Fm really does start in our heads after all. Those Drs. have been right all along
Brain Scan Proves What Sufferers Have Always Known
By Daniel DeNoon
WebMD Medical News Reviewed By Gary Vogin, MD
June 12, 2002 -- People with fibromyalgia (FM) know their pain is real. So do FM experts. And now there's proof that FM patients' extreme sensitivity to pain is no figment of their imaginations.
It's now possible to look at the brain and see exactly where it's active. This is done with a sophisticated brain scan called functional magnetic resonance imaging or fMRI. And these studies now are being done on FM patients.
In a study reported in the May issue of the journal Arthritis & Rheumatism, FM experts Richard H. Gracely, PhD, and Daniel J. Clauw, MD, gave fMRI scans to 16 FM patients and 16 healthy people. They did the scans under two conditions: first, when the person was feeling slight pressure on the thumb; and second, when the person was feeling moderately painful pressure on the thumb.
Healthy people's brains only became active when they felt the painful pinch. But the brains of the FM patients became highly active even when there was only slight pressure. This activity was very much like what happens in the brains of healthy people who are feeling pain.

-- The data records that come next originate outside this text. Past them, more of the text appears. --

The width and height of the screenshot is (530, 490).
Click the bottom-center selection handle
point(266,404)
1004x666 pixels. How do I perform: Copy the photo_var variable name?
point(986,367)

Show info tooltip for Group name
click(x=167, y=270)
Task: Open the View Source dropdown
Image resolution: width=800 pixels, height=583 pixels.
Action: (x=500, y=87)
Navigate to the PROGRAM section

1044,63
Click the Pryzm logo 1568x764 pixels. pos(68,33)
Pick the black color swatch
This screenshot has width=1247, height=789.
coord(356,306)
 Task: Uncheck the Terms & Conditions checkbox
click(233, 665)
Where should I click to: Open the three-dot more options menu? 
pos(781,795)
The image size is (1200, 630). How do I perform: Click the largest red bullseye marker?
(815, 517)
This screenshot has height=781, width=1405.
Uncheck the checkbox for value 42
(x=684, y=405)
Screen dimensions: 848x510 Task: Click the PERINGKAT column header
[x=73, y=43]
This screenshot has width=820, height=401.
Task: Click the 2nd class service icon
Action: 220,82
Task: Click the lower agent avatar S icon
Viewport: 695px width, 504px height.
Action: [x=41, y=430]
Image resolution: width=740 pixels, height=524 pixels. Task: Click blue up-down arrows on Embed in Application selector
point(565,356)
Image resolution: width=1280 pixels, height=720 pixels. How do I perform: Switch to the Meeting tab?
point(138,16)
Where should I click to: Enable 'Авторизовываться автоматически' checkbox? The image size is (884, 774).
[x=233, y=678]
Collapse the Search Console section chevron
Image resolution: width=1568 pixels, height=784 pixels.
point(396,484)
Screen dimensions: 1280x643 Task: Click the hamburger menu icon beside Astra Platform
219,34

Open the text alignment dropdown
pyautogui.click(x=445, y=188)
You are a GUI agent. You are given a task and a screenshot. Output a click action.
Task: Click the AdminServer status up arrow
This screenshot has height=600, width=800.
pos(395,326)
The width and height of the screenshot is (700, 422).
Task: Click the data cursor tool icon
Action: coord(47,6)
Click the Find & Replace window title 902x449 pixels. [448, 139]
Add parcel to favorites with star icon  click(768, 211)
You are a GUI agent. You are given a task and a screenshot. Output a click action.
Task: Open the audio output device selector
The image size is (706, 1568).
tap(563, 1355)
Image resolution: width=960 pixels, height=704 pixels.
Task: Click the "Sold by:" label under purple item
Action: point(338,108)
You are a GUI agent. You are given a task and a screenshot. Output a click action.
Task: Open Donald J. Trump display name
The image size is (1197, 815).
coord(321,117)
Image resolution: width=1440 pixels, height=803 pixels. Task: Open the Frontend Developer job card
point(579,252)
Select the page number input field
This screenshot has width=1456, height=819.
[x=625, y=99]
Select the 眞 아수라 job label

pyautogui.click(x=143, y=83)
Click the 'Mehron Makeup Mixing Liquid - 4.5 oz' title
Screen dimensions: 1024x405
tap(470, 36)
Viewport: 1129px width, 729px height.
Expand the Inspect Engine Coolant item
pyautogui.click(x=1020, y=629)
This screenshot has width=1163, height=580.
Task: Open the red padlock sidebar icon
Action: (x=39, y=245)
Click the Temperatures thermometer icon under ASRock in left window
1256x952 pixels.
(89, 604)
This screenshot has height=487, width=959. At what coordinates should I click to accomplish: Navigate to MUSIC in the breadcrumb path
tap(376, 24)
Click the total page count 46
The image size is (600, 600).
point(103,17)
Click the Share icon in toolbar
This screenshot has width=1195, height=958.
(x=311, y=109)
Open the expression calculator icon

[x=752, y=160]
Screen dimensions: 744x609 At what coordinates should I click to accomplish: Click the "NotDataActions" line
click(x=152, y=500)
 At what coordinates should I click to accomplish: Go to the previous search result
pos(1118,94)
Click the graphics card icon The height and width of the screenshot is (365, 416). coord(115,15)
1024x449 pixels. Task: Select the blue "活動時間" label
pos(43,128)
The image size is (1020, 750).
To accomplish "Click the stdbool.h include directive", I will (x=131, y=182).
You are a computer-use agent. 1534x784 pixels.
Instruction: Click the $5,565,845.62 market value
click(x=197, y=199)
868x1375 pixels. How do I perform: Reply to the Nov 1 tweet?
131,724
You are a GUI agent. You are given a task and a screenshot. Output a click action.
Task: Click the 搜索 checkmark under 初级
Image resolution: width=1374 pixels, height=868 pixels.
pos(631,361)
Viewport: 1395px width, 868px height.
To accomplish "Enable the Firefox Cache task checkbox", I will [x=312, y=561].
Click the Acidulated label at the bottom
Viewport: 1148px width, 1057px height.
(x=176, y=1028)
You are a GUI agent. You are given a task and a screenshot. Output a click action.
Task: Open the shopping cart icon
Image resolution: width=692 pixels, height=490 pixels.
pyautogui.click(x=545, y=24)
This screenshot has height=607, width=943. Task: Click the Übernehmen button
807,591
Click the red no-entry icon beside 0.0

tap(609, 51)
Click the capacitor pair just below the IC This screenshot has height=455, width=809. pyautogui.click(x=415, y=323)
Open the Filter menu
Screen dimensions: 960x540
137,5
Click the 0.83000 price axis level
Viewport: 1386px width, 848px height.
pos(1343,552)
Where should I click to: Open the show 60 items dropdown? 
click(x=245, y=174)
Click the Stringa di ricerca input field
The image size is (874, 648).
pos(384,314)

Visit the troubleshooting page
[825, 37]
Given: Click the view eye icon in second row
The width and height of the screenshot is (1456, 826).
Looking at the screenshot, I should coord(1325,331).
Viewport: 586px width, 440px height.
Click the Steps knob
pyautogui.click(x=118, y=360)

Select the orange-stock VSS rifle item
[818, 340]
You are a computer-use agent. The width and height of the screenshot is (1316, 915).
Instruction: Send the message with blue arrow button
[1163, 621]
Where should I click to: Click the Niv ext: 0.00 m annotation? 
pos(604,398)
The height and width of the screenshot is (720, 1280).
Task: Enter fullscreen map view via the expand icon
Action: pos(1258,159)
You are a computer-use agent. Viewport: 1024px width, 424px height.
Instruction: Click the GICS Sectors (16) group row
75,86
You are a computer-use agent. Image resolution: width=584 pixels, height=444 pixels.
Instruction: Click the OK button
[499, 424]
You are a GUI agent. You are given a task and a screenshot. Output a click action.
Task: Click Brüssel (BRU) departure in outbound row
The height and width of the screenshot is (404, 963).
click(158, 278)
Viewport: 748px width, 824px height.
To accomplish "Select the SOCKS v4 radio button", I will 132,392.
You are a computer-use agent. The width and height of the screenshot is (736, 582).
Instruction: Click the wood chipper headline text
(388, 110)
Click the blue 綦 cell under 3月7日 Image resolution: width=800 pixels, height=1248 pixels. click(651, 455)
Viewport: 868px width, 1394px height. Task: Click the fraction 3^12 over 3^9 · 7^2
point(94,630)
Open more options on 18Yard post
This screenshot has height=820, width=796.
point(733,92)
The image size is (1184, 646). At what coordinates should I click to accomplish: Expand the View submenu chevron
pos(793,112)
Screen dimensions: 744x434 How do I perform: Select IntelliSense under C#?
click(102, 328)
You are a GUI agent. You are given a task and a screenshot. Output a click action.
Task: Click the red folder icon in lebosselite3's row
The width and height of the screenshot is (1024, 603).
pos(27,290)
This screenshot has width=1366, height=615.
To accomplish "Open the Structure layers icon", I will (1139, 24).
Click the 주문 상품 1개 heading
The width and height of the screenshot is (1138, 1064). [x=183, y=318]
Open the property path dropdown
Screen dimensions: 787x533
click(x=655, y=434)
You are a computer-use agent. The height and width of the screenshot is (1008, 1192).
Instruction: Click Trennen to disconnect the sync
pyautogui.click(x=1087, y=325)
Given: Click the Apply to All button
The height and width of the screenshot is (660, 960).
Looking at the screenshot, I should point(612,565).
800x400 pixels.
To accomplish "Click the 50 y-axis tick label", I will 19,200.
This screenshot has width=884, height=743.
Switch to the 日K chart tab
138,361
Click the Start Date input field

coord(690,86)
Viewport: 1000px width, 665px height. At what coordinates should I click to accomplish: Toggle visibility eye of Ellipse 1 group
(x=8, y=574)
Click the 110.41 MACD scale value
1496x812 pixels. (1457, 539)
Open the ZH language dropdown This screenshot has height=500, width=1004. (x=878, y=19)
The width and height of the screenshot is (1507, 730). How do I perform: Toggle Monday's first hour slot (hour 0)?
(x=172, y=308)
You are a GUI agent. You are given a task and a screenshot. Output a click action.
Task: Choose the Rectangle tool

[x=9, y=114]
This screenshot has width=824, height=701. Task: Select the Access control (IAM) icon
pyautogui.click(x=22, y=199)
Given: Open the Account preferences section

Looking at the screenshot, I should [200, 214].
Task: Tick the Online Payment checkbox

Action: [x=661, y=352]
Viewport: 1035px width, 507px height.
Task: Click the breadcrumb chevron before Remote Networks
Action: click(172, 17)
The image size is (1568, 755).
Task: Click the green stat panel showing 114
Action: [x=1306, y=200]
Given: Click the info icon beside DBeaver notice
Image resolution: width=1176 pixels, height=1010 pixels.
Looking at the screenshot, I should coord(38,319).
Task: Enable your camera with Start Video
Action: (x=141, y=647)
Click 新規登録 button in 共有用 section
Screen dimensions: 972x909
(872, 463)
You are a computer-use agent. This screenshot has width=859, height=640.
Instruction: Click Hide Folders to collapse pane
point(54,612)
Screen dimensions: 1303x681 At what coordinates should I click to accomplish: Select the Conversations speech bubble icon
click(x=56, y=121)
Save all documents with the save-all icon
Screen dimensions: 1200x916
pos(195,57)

"What it shows is that the brain response is consistent with what the patients report verbally," Gracely tells WebMD. "Being believed is an extremely important issue for these people. Now these physical findings are emerging, it is gratifying for these patients. We doctors aren't surprised because we already knew. But for the patient, it is just a terrible situation to be in. The general public doesn't really realize that pain can be very severe -- and sometimes untreatable -- in a person who does not seem to be injured."
I. John Russell, MD, PhD, is leading similar fMRI studies at University of Texas Health Science Center, San Antonio. Russell is director of the university's clinical research center.
"This helps the patient to see that their pain is different from the pain of others and that it is real," Russell tells WebMD. "Also, this gives us a window to look into the brain at the responsiveness to and effect of pain on mood in people with FM."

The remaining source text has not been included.